Известие казаков, подтвержденное посланными разъездами, доказало окончательную зрелость события. Натянутая струна соскочила, и зашипели часы, и заиграли куранты. Несмотря на всю свою мнимую власть, на свой ум, опытность, знание людей, Кутузов, приняв во внимание записку Бенигсена, посылавшего лично донесения государю, выражаемое всеми генералами одно и то же желание, предполагаемое им желание государя и сведение казаков, уже не мог удержать неизбежного движения и отдал приказание на то, что он считал бесполезным и вредным, – благословил совершившийся факт.


Записка, поданная Бенигсеном о необходимости наступления, и сведения казаков о незакрытом левом фланге французов были только последние признаки необходимости отдать приказание о наступлении, и наступление было назначено на 5 е октября.
4 го октября утром Кутузов подписал диспозицию. Толь прочел ее Ермолову, предлагая ему заняться дальнейшими распоряжениями.
– Хорошо, хорошо, мне теперь некогда, – сказал Ермолов и вышел из избы. Диспозиция, составленная Толем, была очень хорошая. Так же, как и в аустерлицкой диспозиции, было написано, хотя и не по немецки:
«Die erste Colonne marschiert [Первая колонна идет (нем.) ] туда то и туда то, die zweite Colonne marschiert [вторая колонна идет (нем.) ] туда то и туда то» и т. д. И все эти колонны на бумаге приходили в назначенное время в свое место и уничтожали неприятеля. Все было, как и во всех диспозициях, прекрасно придумано, и, как и по всем диспозициям, ни одна колонна не пришла в свое время и на свое место.

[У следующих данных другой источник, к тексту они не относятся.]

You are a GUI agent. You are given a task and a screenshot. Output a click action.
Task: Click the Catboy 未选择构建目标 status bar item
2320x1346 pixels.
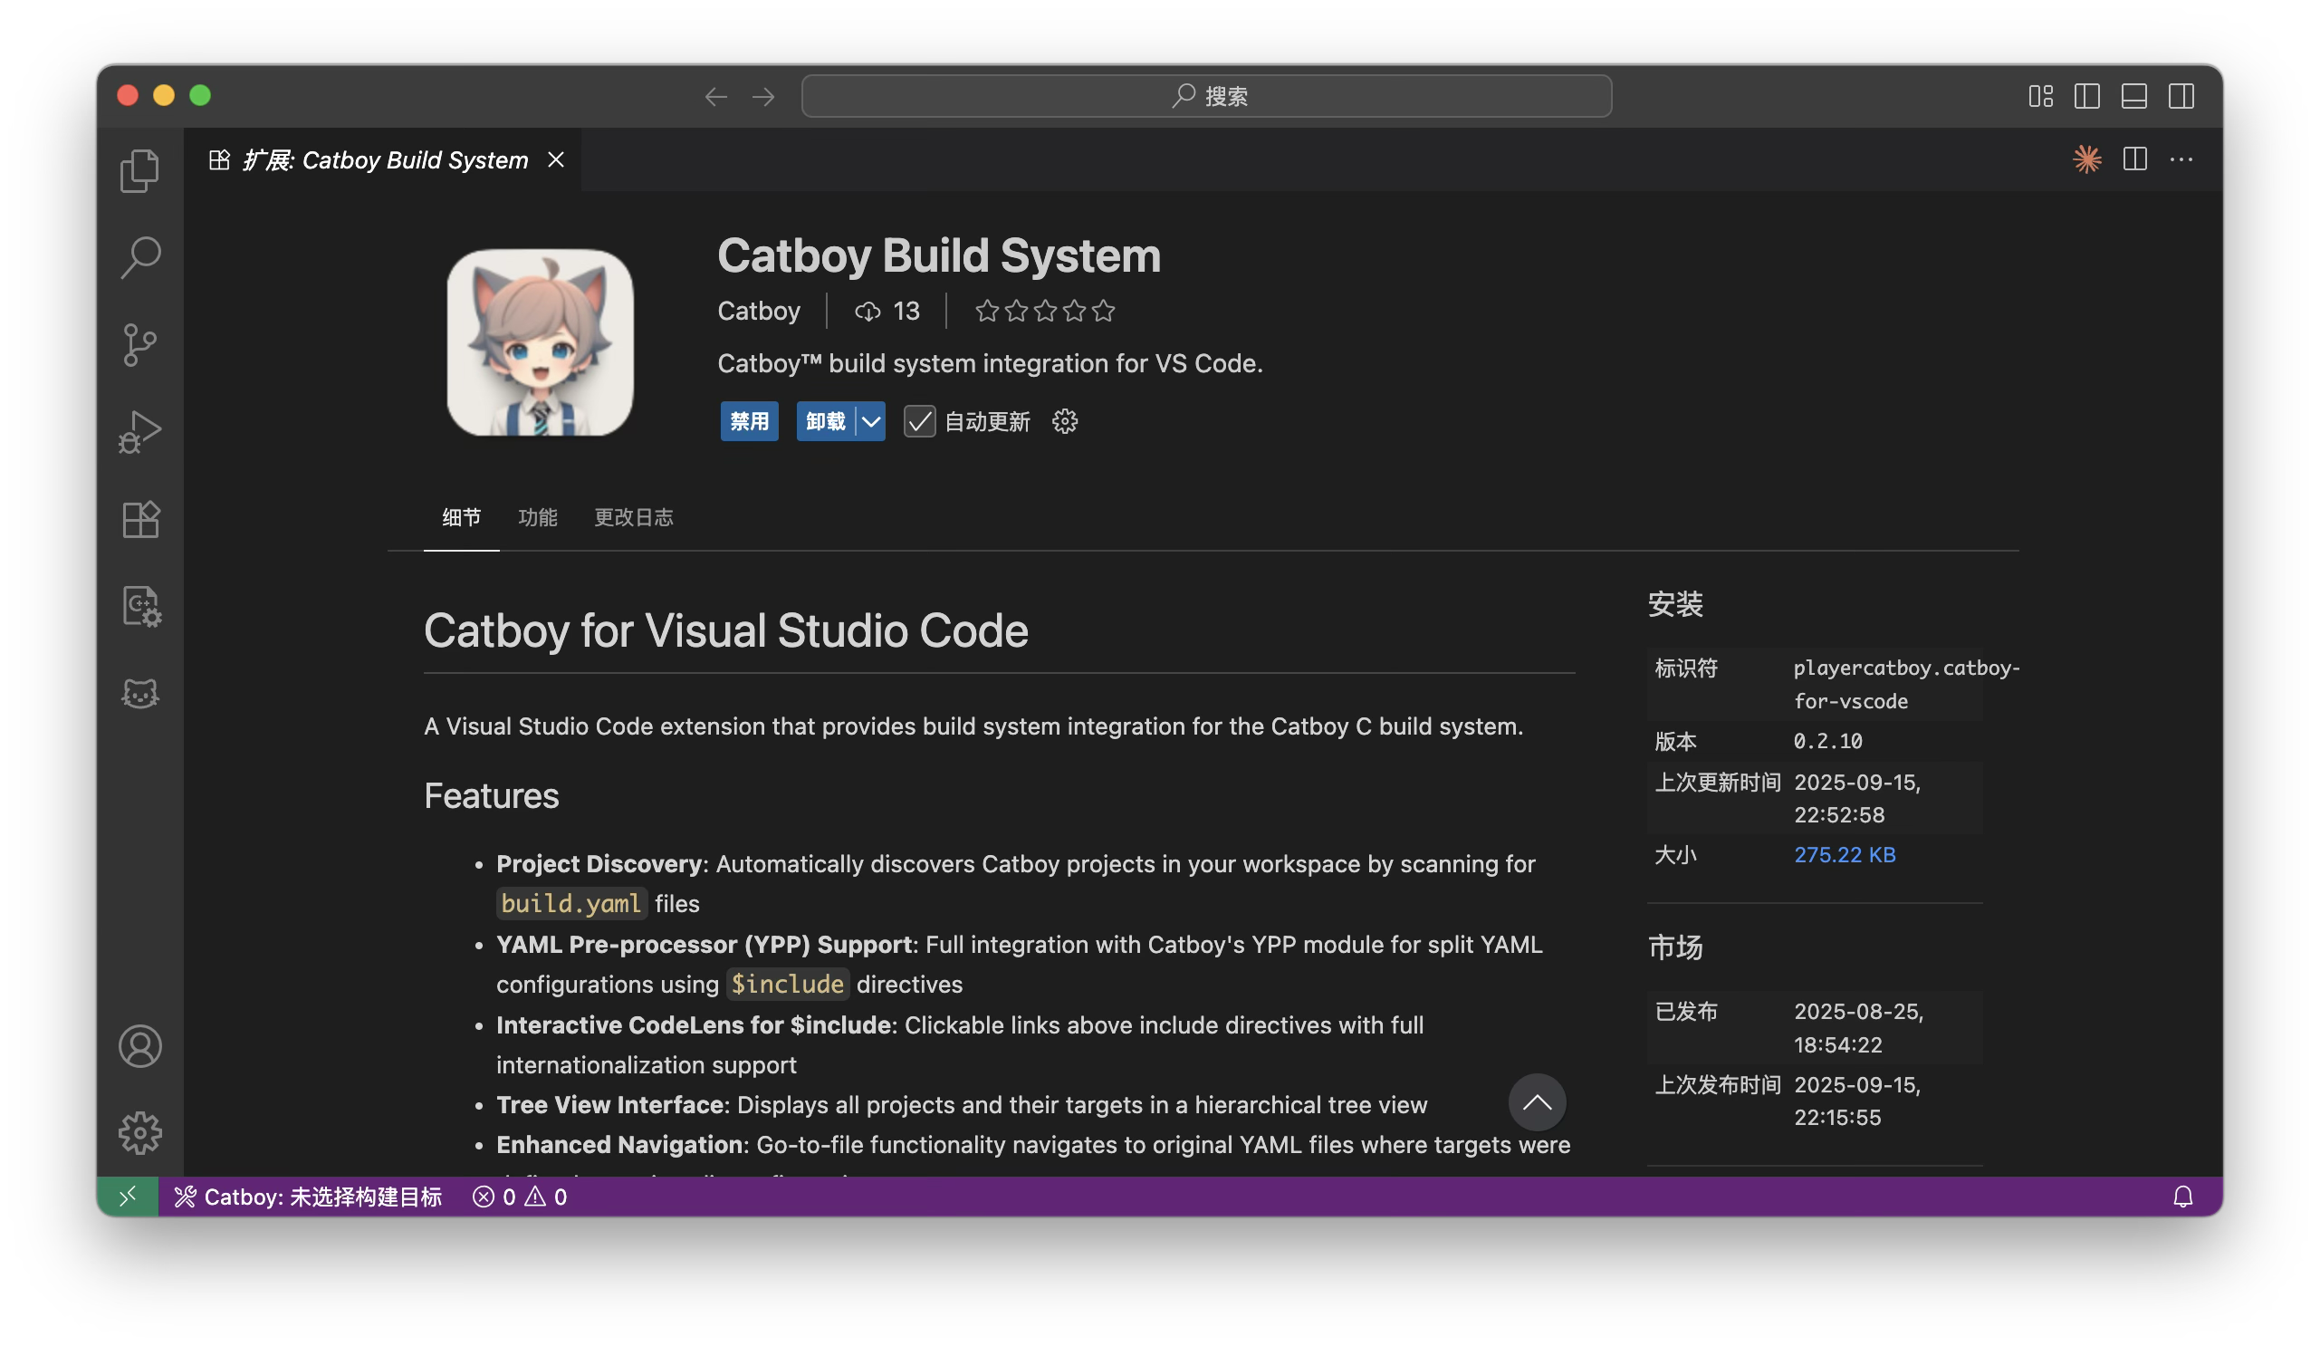(x=310, y=1197)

Когда диспозиция была готова в должном количестве экземпляров, был призван офицер и послан к Ермолову, чтобы передать ему бумаги для исполнения. Молодой кавалергардский офицер, ординарец Кутузова, довольный важностью данного ему поручения, отправился на квартиру Ермолова.
– Уехали, – отвечал денщик Ермолова. Кавалергардский офицер пошел к генералу, у которого часто бывал Ермолов.
– Нет, и генерала нет.
Кавалергардский офицер, сев верхом, поехал к другому.
– Нет, уехали.
«Как бы мне не отвечать за промедление! Вот досада!» – думал офицер. Он объездил весь лагерь. Кто говорил, что видели, как Ермолов проехал с другими генералами куда то, кто говорил, что он, верно, опять дома. Офицер, не обедая, искал до шести часов вечера. Нигде Ермолова не было и никто не знал, где он был. Офицер наскоро перекусил у товарища и поехал опять в авангард к Милорадовичу. Милорадовича не было тоже дома, но тут ему сказали, что Милорадович на балу у генерала Кикина, что, должно быть, и Ермолов там.
– Да где же это?
– А вон, в Ечкине, – сказал казачий офицер, указывая на далекий помещичий дом.
– Да как же там, за цепью?
– Выслали два полка наших в цепь, там нынче такой кутеж идет, беда! Две музыки, три хора песенников.
Офицер поехал за цепь к Ечкину. Издалека еще, подъезжая к дому, он услыхал дружные, веселые звуки плясовой солдатской песни.
«Во олузя а ах… во олузях!..» – с присвистом и с торбаном слышалось ему, изредка заглушаемое криком голосов. Офицеру и весело стало на душе от этих звуков, но вместе с тем и страшно за то, что он виноват, так долго не передав важного, порученного ему приказания. Был уже девятый час. Он слез с лошади и вошел на крыльцо и в переднюю большого, сохранившегося в целости помещичьего дома, находившегося между русских и французов. В буфетной и в передней суетились лакеи с винами и яствами. Под окнами стояли песенники. Офицера ввели в дверь, и он увидал вдруг всех вместе важнейших генералов армии, в том числе и большую, заметную фигуру Ермолова. Все генералы были в расстегнутых сюртуках, с красными, оживленными лицами и громко смеялись, стоя полукругом. В середине залы красивый невысокий генерал с красным лицом бойко и ловко выделывал трепака.